Gazeta.ru quipped that the Russian delegation would present "the agenda of the Far East, exotic for the Swiss resort."

Gazeta.ru  quoted Klaus Schwab, head of the Davos meeting, as saying to Reuters, "I am shocked at such a low level of representation of Russia in Davos." (The Interpreter was unable to find this quote on any Reuters story about Davos.)

Sources within the government said that Russia's interest in Davos has fallen, said Gazeta.ru. Last year Shuvalov only used the foreign forum to "solve internal problems," i.e. to give signals about a "hard landing" for some Russian officials and business people. 

What participants want to hear about more than investment opportunities in Vladivostok is how Russia is faring under sanctions, sources told Gazeta.ru.

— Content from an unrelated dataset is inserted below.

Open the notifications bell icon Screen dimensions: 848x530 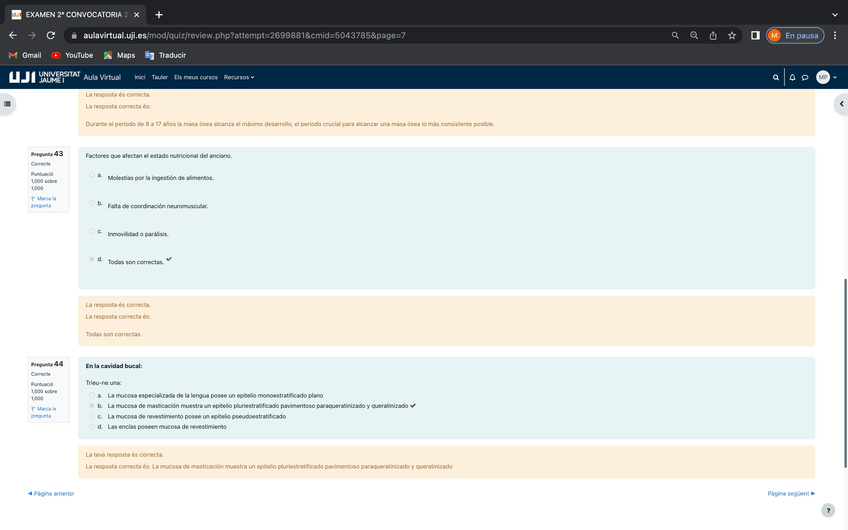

There is one session at Davos, "Forecast for Russia," where Trutnev, former Finance Minister Aleksei Kudrin, and chairman of the board of Vneshekonombank Vladimir Dmitriev will talk about "macroeconoic pressure and low prices for energy."

Last year First Deputy Prime Minister Igor Shuvalov attended but skipped the forum this year. Instead, he made an announcement today that people should stop paying attention to the falling ruble value and no intervention was required by the Bank of Russia.

"Everything seems to be normal. What interventions? You should watch the [currency] rates less."
Participants expressed anxiety as the Davos Forum opened today about the drop in the price of oil, the Chinese slowdown and turbulence in financial markets, AP reported.